Apple persigue a 40 exempleados que ficharon por OpenAI
Apple ha llevado su conflicto legal con OpenAI a un terreno mucho más personal y directo. El gigante de Cupertino ha enviado cartas de advertencia a cerca de 40 exempleados suyos que ahora trabajan en la empresa de IA, en un movimiento que refleja la creciente tensión entre dos de los actores más influyentes del sector tecnológico. Según informa hipertextual.com, estas misivas ordenan a los trabajadores preservar documentos y comunicaciones, además de exigirles reuniones directas con los abogados de Apple.
Una fracción considerable de la plantilla de OpenAI bajo presión
Las cartas alcanzan aproximadamente al 10% de los 400 exempleados de Apple que actualmente trabajan para OpenAI. No se trata de una cifra menor: la compañía de Sam Altman ha reclutado de forma sistemática talento procedente de Cupertino, lo que sugiere una estrategia clara de captar experiencia de primer nivel en hardware y sistemas.
Apple ha sido explícita en sus intenciones: según sus argumentaciones judiciales, la evidencia presentada hasta ahora en los tribunales es solo la punta del iceberg respecto a la conducta que atribuye a OpenAI. Esta táctica, que combina presión legal con contacto directo con los empleados, deja entrever que la compañía no permitirá más filtraciones de material confidencial sin respuesta.
El origen de la disputa: acusaciones de robo de información
La tensión escaló cuando Apple presentó una demanda ante un tribunal federal de California contra OpenAI y dos de sus extrabajadores: Chang Liu y Tang Yew Tan. Los cargos son graves. Liu, que se desempeñaba como ingeniero sénior de sistemas eléctricos, habría aprovechado una falla en el sistema de autenticación de Apple para acceder al ordenador de un excompañero y descargar archivos sobre productos aún no lanzados al mercado.

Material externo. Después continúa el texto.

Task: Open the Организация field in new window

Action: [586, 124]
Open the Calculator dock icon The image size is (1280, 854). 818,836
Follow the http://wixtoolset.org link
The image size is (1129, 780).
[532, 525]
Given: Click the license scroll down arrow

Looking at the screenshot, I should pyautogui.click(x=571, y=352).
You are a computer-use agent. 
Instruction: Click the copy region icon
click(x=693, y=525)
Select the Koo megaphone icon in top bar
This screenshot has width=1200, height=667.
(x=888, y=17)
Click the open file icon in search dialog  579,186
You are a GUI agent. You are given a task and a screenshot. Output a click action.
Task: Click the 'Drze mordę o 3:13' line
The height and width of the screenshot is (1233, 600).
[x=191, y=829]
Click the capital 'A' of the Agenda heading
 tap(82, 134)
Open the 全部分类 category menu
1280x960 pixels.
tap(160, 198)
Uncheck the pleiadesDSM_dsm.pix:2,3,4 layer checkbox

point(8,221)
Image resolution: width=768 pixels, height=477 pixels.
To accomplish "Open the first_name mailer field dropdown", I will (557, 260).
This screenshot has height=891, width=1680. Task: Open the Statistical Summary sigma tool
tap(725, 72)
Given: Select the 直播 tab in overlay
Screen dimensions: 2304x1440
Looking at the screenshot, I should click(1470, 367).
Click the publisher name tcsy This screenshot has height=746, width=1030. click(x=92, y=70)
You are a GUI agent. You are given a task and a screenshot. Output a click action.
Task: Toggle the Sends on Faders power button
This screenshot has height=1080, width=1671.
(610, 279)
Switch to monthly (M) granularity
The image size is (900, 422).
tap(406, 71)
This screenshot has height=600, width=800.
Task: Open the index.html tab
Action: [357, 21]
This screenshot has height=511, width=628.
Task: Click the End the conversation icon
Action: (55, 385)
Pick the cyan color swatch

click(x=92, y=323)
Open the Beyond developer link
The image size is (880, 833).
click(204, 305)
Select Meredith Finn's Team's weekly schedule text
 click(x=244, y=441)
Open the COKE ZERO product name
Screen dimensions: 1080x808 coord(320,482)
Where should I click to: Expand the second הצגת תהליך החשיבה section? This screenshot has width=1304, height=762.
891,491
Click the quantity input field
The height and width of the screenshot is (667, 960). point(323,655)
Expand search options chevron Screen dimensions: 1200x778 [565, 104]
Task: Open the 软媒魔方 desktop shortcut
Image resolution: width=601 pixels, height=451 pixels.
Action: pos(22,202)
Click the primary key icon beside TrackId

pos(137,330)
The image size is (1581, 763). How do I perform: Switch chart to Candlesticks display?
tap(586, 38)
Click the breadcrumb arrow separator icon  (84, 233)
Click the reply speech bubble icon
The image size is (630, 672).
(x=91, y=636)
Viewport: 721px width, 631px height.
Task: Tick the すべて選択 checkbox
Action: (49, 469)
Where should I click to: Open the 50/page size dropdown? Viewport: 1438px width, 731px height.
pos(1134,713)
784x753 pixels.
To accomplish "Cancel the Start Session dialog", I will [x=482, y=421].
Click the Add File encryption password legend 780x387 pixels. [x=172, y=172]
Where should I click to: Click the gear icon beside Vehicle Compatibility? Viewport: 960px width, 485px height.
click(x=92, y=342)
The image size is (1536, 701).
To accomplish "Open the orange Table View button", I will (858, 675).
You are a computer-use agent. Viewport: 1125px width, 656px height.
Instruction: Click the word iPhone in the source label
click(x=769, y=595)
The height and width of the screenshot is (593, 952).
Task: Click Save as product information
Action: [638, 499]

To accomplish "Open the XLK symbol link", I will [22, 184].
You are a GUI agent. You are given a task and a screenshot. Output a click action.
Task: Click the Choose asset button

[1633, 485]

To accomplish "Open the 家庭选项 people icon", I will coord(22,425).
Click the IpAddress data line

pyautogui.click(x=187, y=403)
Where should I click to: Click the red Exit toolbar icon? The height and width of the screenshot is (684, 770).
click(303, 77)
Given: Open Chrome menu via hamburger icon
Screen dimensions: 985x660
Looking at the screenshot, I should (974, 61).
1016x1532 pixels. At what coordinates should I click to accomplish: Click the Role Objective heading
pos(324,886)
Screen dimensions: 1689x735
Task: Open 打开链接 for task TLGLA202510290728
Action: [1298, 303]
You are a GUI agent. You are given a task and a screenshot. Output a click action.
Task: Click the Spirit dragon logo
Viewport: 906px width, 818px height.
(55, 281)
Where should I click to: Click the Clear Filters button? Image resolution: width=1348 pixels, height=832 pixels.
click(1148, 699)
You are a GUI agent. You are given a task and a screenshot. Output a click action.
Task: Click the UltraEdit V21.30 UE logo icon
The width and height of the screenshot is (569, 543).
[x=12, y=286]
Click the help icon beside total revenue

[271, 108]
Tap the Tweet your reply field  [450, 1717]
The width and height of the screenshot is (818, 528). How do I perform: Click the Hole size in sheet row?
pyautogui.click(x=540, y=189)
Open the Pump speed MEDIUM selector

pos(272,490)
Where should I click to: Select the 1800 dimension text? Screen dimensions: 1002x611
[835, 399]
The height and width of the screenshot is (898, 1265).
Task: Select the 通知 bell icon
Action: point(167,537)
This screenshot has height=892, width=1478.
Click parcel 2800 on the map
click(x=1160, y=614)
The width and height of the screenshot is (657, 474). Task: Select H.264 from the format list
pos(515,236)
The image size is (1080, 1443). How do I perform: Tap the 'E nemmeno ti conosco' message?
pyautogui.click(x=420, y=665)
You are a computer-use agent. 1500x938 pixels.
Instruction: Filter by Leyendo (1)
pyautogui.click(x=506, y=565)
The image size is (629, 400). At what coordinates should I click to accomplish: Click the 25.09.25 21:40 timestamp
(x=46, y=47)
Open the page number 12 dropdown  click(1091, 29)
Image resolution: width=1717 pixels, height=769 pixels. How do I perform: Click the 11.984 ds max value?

Tan, antiguo vicepresidente de diseño de producto para el iPhone y el Apple Watch, es acusado de algo diferente pero igualmente preocupante: usar información privilegiada durante procesos de contratación. Supuestamente pedía a candidatos que llevasen piezas de Apple a las entrevistas de trabajo.
Más allá de estos dos nombres, Apple señala en la demanda que ha detectado indicios de que otros exempleados se llevaron información protegida al fichar por OpenAI. La compañía contactó previamente con los de Sam Altman, pero un error al enviar un correo terminó por descarrilar las negociaciones previas a la demanda judicial.
OpenAI también contraataca: la alianza fallida con iOS
Aunque OpenAI está en el banquillo de los acusados, no es inocente en términos de fricción con Apple. La empresa de IA ya había considerado emprender acciones legales propias contra el gigante de Cupertino. Un ejecutivo declaró hace unos meses que Apple incumplió los términos de su alianza para integrar ChatGPT en iOS de forma más activa. "Nosotros hemos hecho todo desde el punto de vista del producto. Ellos no, y lo que es peor, ni siquiera han hecho un esfuerzo honesto", mencionó.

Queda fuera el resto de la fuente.